4. A Reprise From Long Ago.

Have a pure Thanksgiving thought from a more reflective moment:

Time is the ultimate gift.

Time is the medium within which we temporally bound creatures must work. Time is the dimension within which we plan, and execute our plans, and reap the rewards or the lessons they generate. But time is not ours to command....

This is the forward edge on the sword of time, the somber face of the ticking clock, that two-handed engine which will one day strike, and strike no more. We cannot bottle time. We are forbidden by the laws of the universe to know how much time we'll have. Though memory suggests otherwise, the only instant we can be sure of is now -- and it slips from our grasp before we can even finish pronouncing its name.

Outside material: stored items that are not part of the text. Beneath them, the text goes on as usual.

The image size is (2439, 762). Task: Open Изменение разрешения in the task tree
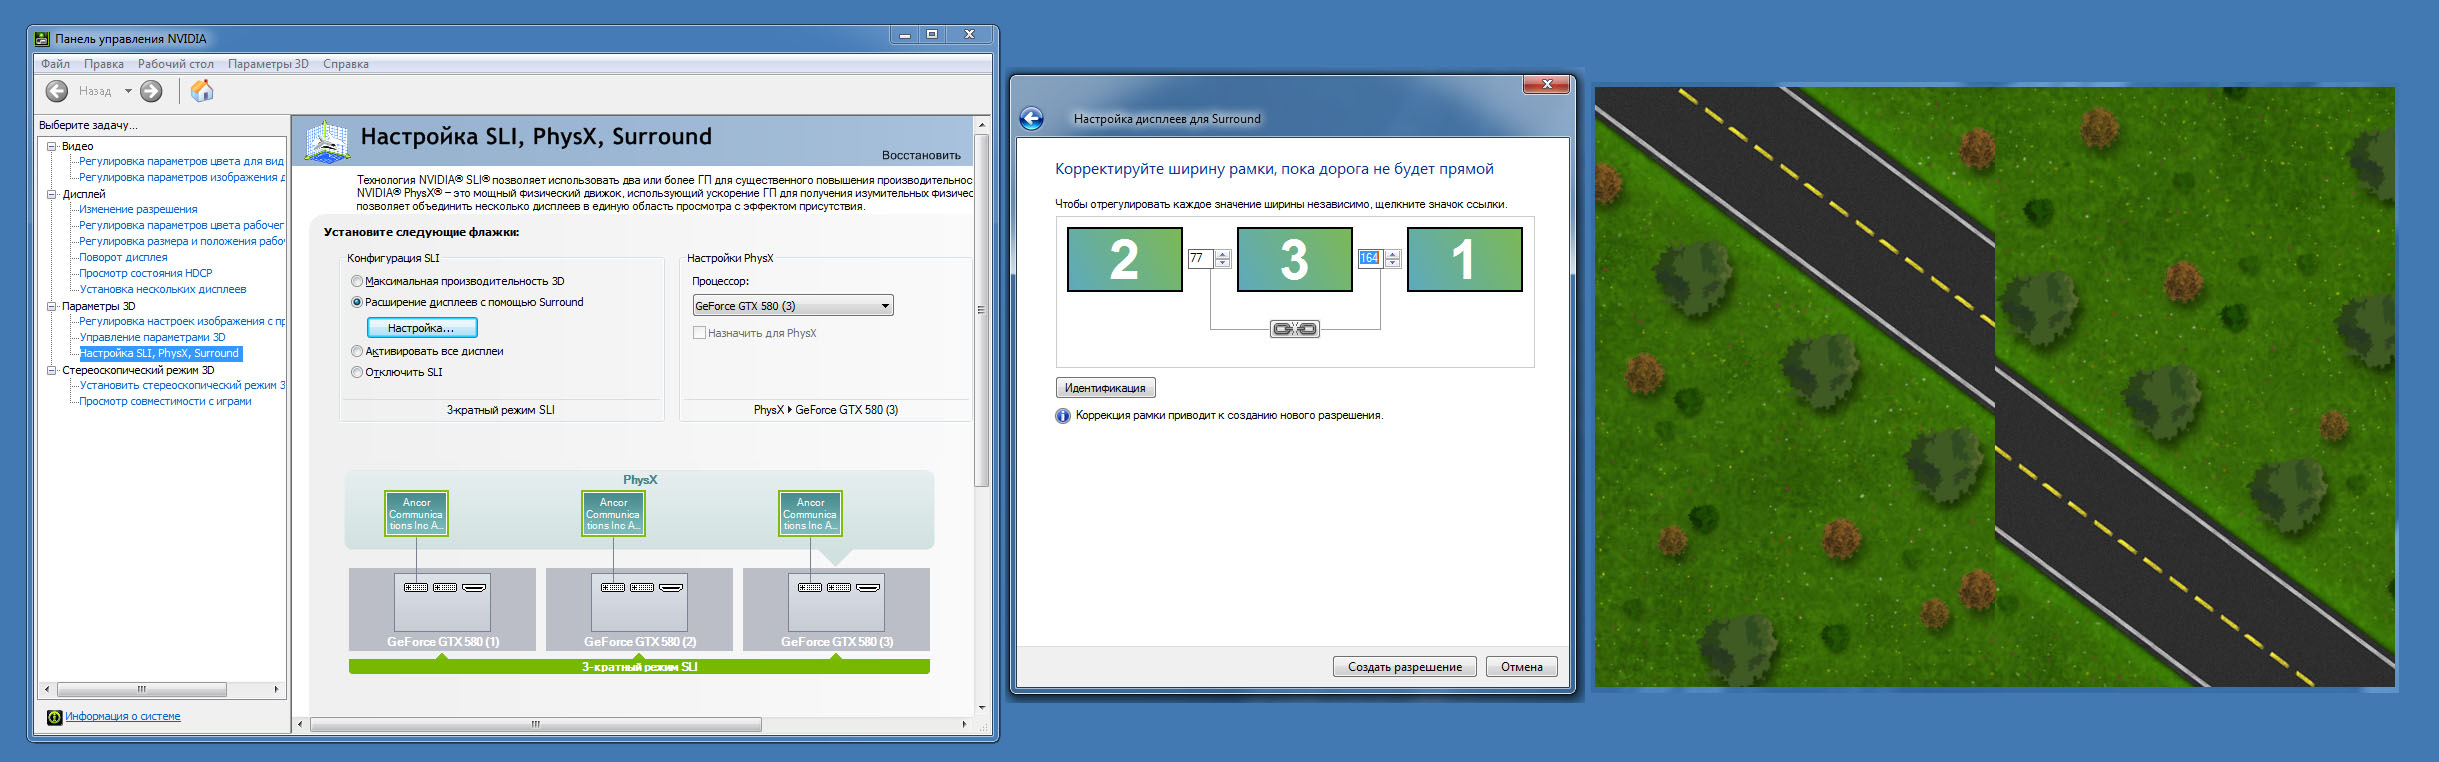(138, 210)
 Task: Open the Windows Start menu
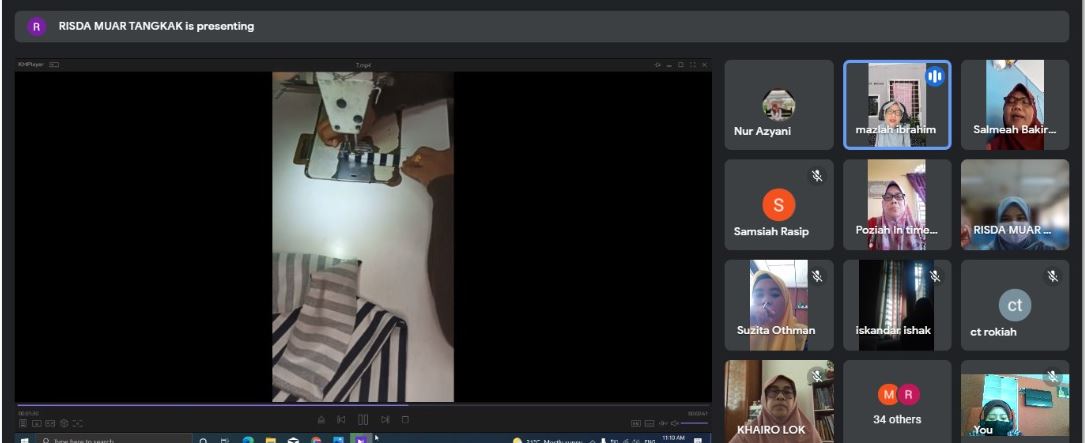coord(23,439)
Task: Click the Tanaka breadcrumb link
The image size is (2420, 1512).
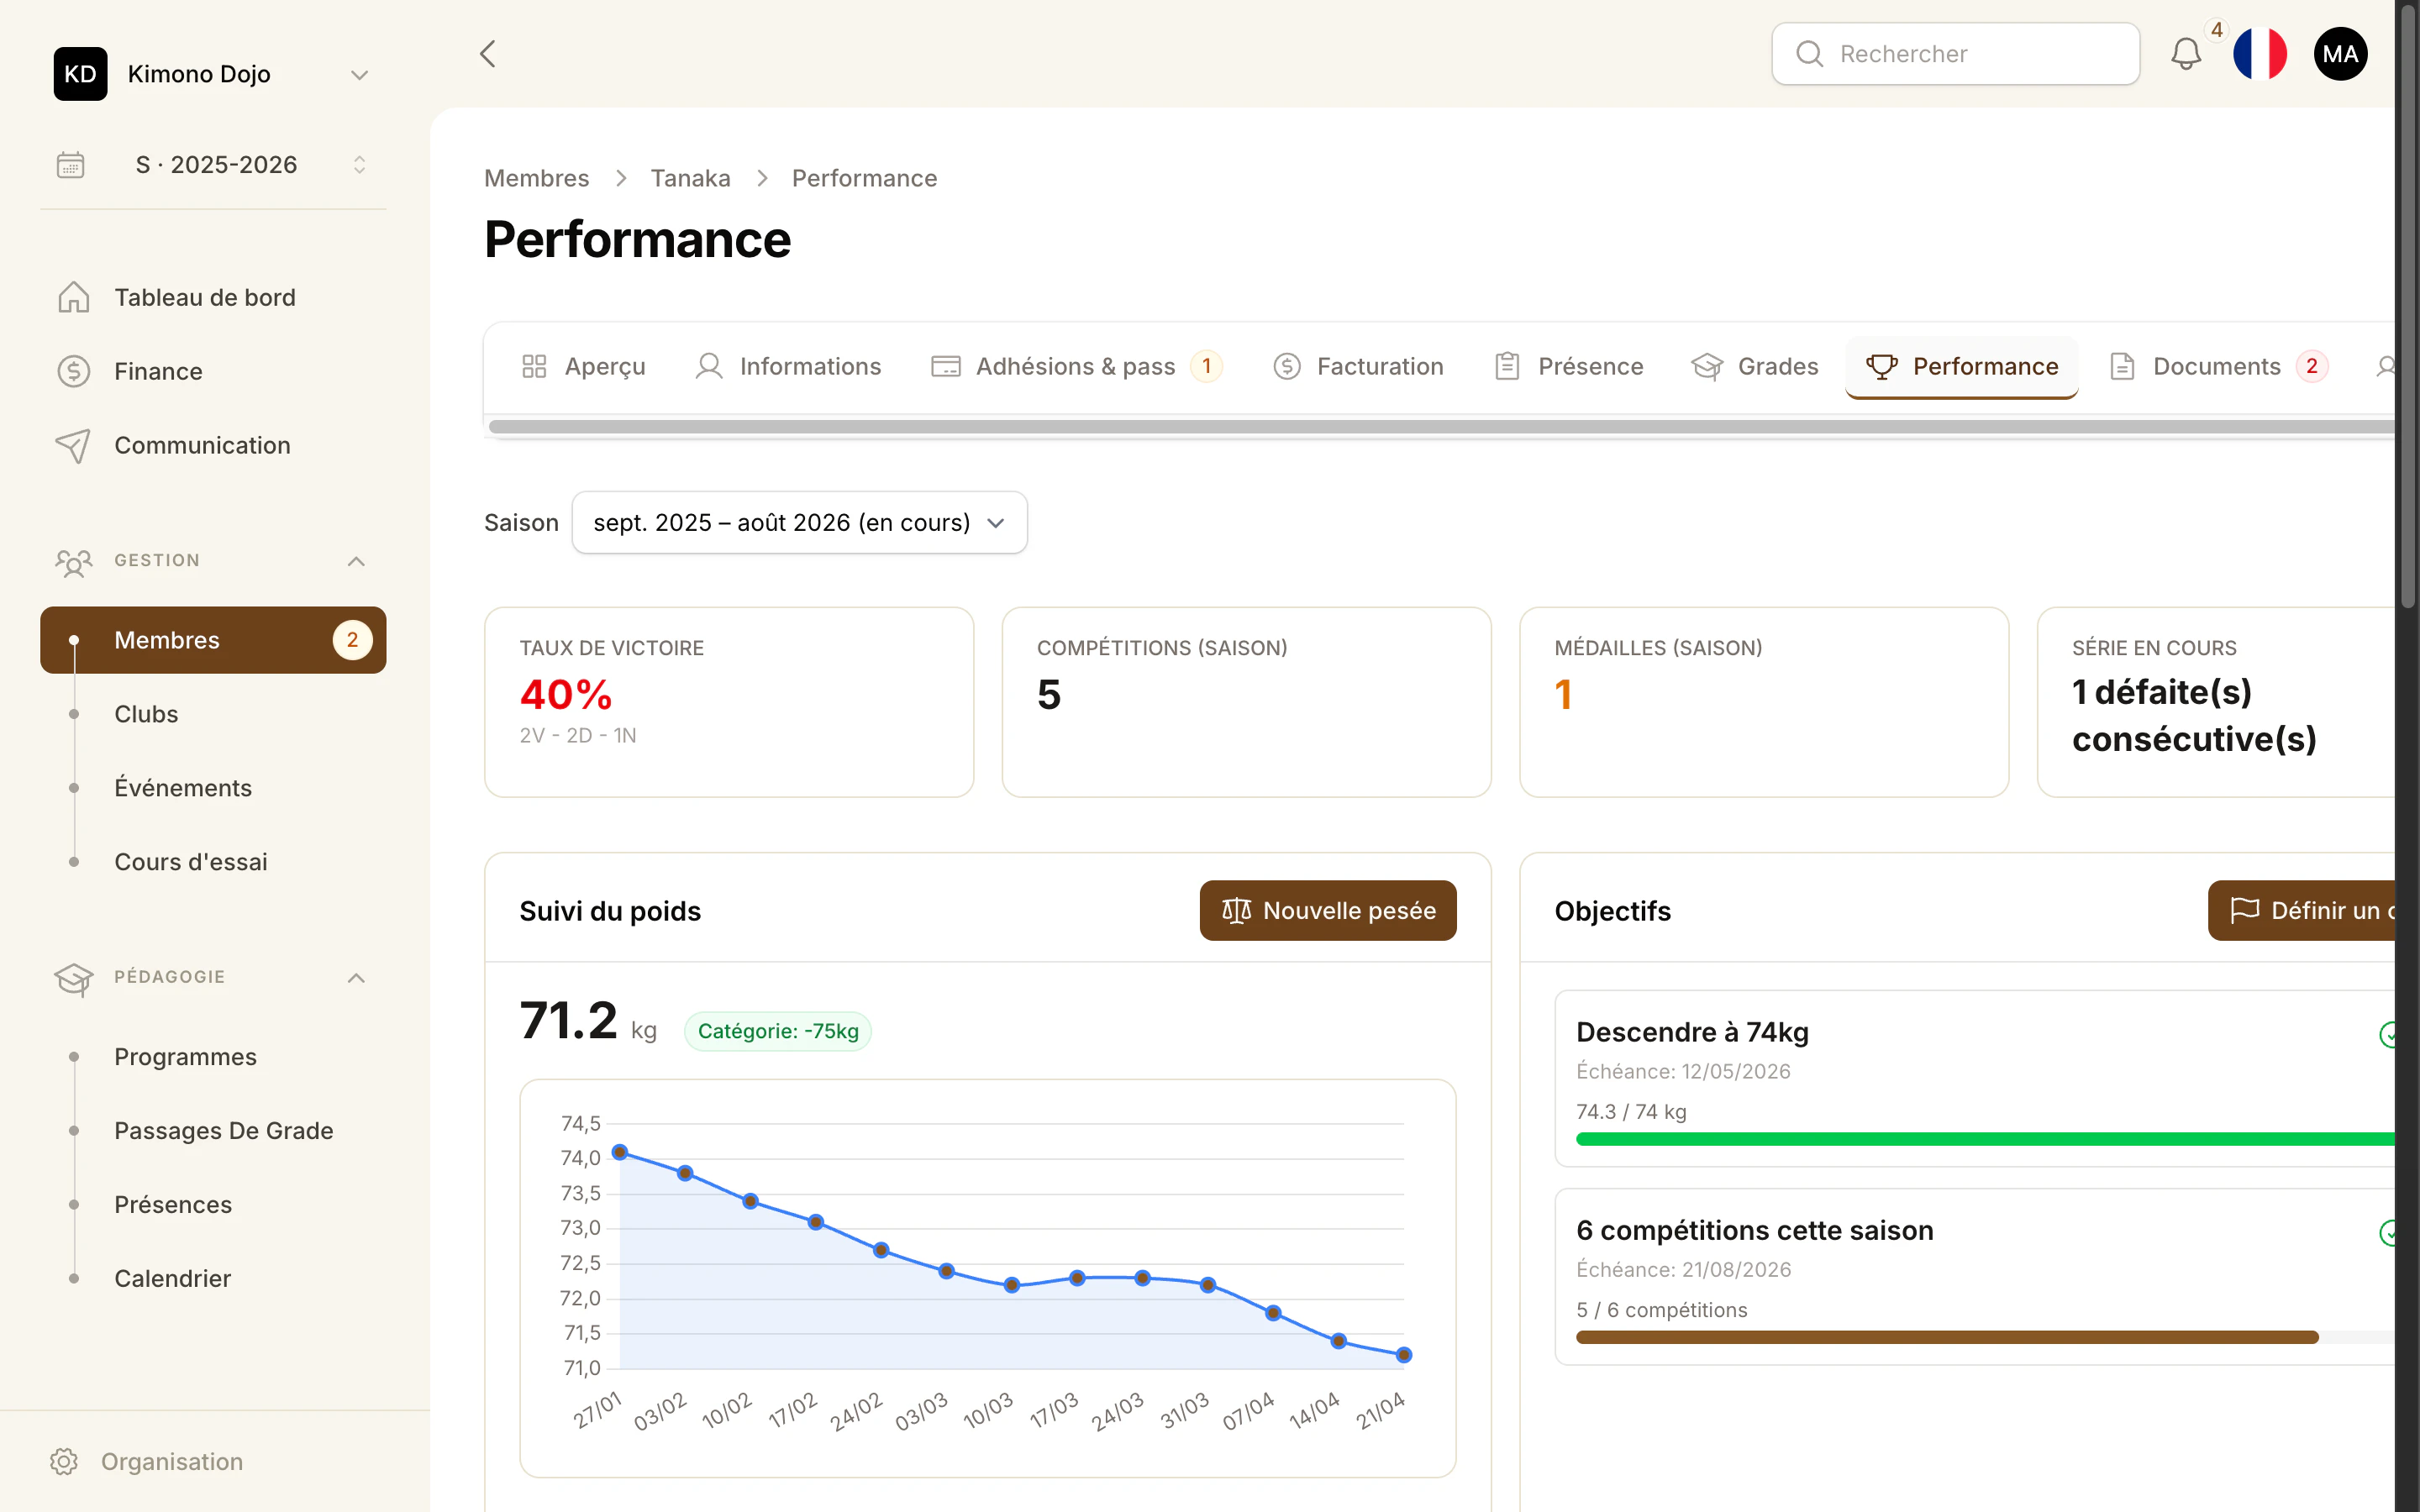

Your Curmudgeon is growing old. The sense of time running out has been weighing heavily upon him lately. He's been reviewing his goals, especially the ones that seem to be moving out of reach, and straining to make some sense of the things to which he's given his life. It's not a uniformly pleasant enterprise. It involves confronting a lot of utter folly and wondering how he could have been so stupid, as he was at Aunt Lil's dinner table three decades and more ago.

But it also involves appreciating how many opportunities he's had, how every pain visited upon him carried with it a lesson that would enlarge his understanding and prove valuable later in his life, and how even his worst failures were occasions for a great deal of hope and joy. This is the rearward edge on the sword of time: the ability to look backward over one's life and say, despite any and all regrets, "an ill favoured thing, but mine own," and therefore precious.

And so, on this Thanksgiving Day in the year of Our Lord 2003, your Curmudgeon will give thanks simply for having lived. For having survived to laugh at his own stupidity. For having learned how much there is to know that he will never know. For having loved, often unwisely but never unwillingly, and having been loved in return. For all the failures, all the pain, all the triumphs and all the joys. These things are inextricably bound in the thread of time, whether Clotho spins it coarse or fine, whether Lachesis weaves it loose or dense, whether Atropos lets it run luxuriantly long or hacks it cruelly short. It was all pure gift, as is whatever portion remains to come.

Like any other sort of thread, this gift is what one makes of it.

Happy Thanksgiving to you all. I'll be back after the holiday weekend. Stay safe.

2 comments:

Martin McPhillips said...

Fran, having been your passenger in a car, I find it hard to imagine someone driving too slow for you.

Francis W. Porretto said...

Well, allowing first that Beth is the true leadfoot in the family, I must remind you, Martin: You haven't been in the shotgun seat with me at a time when I knew how to get where I was headed. Then again, if we except my morning commute, such times are relatively few.